Task:
Set down the data below word for word and line for line, leaving out the pictures.

# Start of Source material

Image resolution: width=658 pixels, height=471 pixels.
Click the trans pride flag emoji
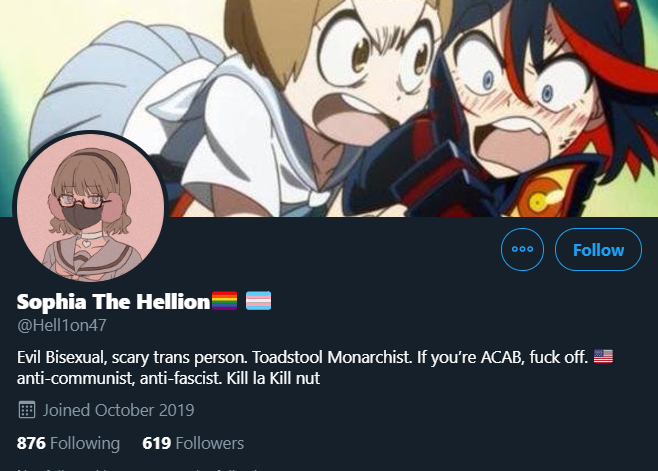[x=258, y=301]
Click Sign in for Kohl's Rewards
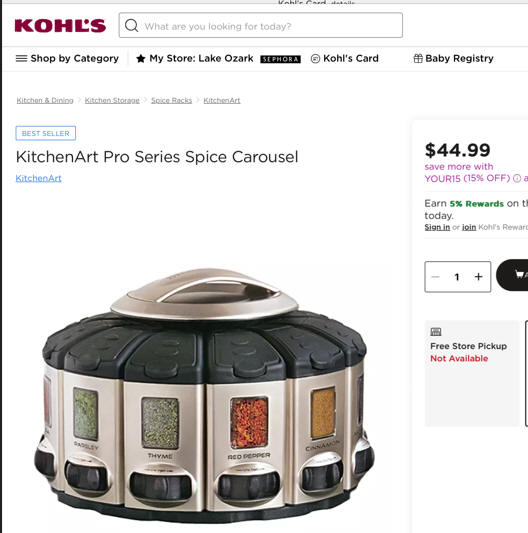528x533 pixels. coord(437,227)

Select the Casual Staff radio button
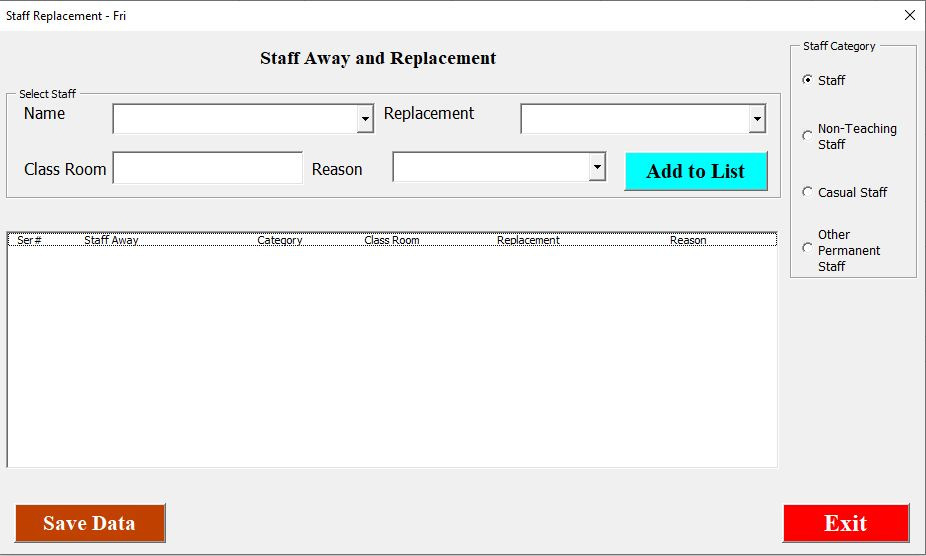tap(808, 192)
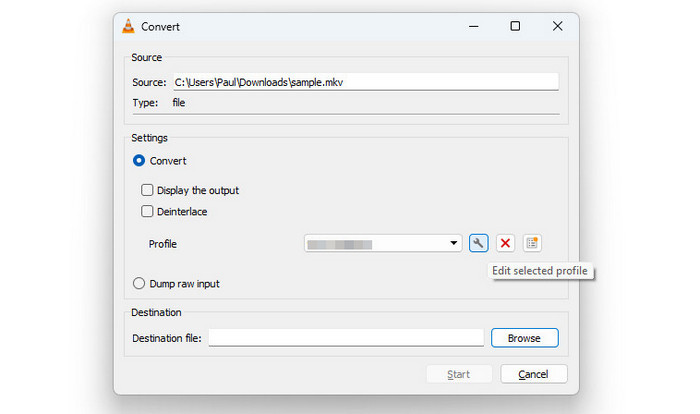Delete the selected profile with red X

(x=505, y=243)
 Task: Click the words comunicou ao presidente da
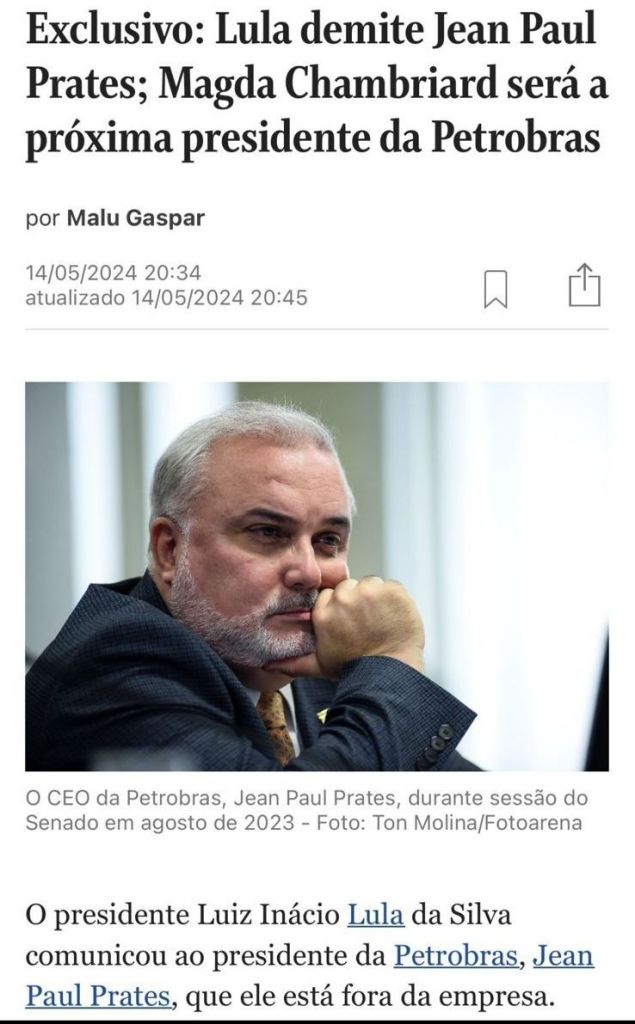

# End of Source material

Final result:
Image resolution: width=658 pixels, height=471 pixels.
Click the trans pride flag emoji
[x=258, y=301]
Click Sign in for Kohl's Rewards
528x533 pixels. coord(437,227)

Select the Casual Staff radio button
tap(808, 192)
Delete the selected profile with red X

(x=505, y=243)
 Task: Click the words comunicou ao presidente da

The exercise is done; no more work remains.